It cannot be necessary for me to assure my readers that I was deeply interested in this narrative, which I have repeated so often that I have kept its essential parts fresh in my memory. But, wishing to test its truth still further, I asked him what towns he had passed through in coming from W---- to Syracuse. “O,” said he, “as I travelled at night and avoided people all I could, and asked few questions of those I did meet, I learned the names of only a few places through which I came. I remember M---- and D---- and B----,” and so on, giving the names of six or eight towns in all. “Ah,” said I, “how did you get to B----, if you travelled only towards the north-star?”

“O,” he replied, “I got scared there. I thought the slave-catchers were after me. I ran for luck. I travelled two nights in the road that was easiest for me, without caring for anything but to escape. Then, supposing I had got away from those who were after me, I took to the north-star again, and that brought me here.”

The few towns which he named as having passed through after his last starting-point, I found on the map lying almost directly in the line running thence due north to this city.

Being thus assured of the correctness of his story, I began to question the expediency of his attempting to bring his mother away from her old home, even if I should be able to get possession of her for him. “She must be an aged woman by this time,” said I. “You look as if you were forty years old; she probably is sixty, perhaps nearly or quite seventy.”

“It may be so,” he replied; “but she used to be mighty smart and healthy, and may live a good many years yet, and I want to do what I can for my mother. I am her only child I believe, and I know she would be mighty glad to see me again before she dies.”

“Very true,” I rejoined; “but you have been so long separated she must have got used to living without you. Like other old slave-women in our Southern States (_mammies_ or _aunties_, as they are called), I presume she is pretty kindly treated, and such a change as you propose at her time of life might make her much less comfortable than she would be to continue to the last in her accustomed place and condition.”

“O sir!” he said, with great earnestness, “she is a slave.
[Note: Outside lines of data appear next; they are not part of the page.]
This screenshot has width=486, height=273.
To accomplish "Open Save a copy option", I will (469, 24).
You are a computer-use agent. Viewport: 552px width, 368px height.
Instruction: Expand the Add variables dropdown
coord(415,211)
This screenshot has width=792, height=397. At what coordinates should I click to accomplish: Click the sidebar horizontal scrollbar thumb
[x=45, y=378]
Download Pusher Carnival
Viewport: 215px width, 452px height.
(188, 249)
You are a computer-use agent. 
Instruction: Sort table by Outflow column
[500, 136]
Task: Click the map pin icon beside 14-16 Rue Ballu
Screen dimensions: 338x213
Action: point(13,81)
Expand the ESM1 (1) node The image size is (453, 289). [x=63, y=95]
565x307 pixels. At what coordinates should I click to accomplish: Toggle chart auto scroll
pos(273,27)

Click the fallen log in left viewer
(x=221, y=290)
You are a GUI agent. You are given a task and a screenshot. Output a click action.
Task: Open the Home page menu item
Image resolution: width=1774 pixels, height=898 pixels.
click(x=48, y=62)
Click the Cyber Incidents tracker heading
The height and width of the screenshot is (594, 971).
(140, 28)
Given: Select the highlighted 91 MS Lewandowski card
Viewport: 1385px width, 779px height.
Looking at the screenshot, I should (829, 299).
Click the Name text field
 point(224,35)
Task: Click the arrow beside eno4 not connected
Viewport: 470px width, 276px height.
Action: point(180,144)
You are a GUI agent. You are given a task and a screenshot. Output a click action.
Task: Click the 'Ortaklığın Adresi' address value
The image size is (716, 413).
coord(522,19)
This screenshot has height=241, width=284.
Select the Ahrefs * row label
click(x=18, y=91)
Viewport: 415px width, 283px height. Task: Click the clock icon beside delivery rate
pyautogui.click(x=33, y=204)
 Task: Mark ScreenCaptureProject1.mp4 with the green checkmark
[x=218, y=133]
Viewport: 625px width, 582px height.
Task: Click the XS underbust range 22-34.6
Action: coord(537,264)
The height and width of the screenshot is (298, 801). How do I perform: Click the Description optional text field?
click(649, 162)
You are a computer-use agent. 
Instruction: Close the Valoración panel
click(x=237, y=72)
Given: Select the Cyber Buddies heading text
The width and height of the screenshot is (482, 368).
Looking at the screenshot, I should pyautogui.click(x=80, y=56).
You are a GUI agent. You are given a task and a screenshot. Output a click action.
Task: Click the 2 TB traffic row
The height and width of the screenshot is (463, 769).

Every one in slavery longs to be free. I am sure she would rather suffer a great deal as a free woman than to live any longer, however comfortably, as a slave.”

“Yes,” I replied, with all apparent want of sympathy, “but it will cost you all the money you have saved, and I fear much more, to buy her and get her brought on to you here, so that you may then be too poor to make her comfortable. But your three hundred dollars will enable you to increase in many ways the comfort of your wife and children. That sum will go far towards the purchase of a nice little home for them. Now, do you not owe them quite as much as you do your mother?” “My wife,” he exclaimed, “is just as anxious as I am to get mother out of slavery. She is willing to work as hard as I will to make mother comfortable after we get her here. I am sure we shall not let mother suffer for anything she may need in her old age. Do, sir, help us get her here, and you shall see what we will do for her.” Repressing my feelings as much as possible, I said once more: “But, my good fellow, your mother is so old she can live but a little while after you have spent your all and more to get her here. Very likely the excitement and the fatigue of the journey and the change of the climate will kill her very soon.” With the deepest emotion and in a most subdued manner, he replied, “No matter if it does,--buy her, bring her here, and _let her die free_.” This was irresistible. I seized his hand. “Sanford, you must not think me as unsympathizing and cold as I have appeared. I have been trying you, proving you. I am satisfied that you know the value of liberty, that you hold it above all price. Be assured I will do all in my power to help you to accomplish your generous, your pious purpose. Nothing will give me more heartfelt satisfaction than to be instrumental in procuring the release of your mother and presenting her to you a free woman.”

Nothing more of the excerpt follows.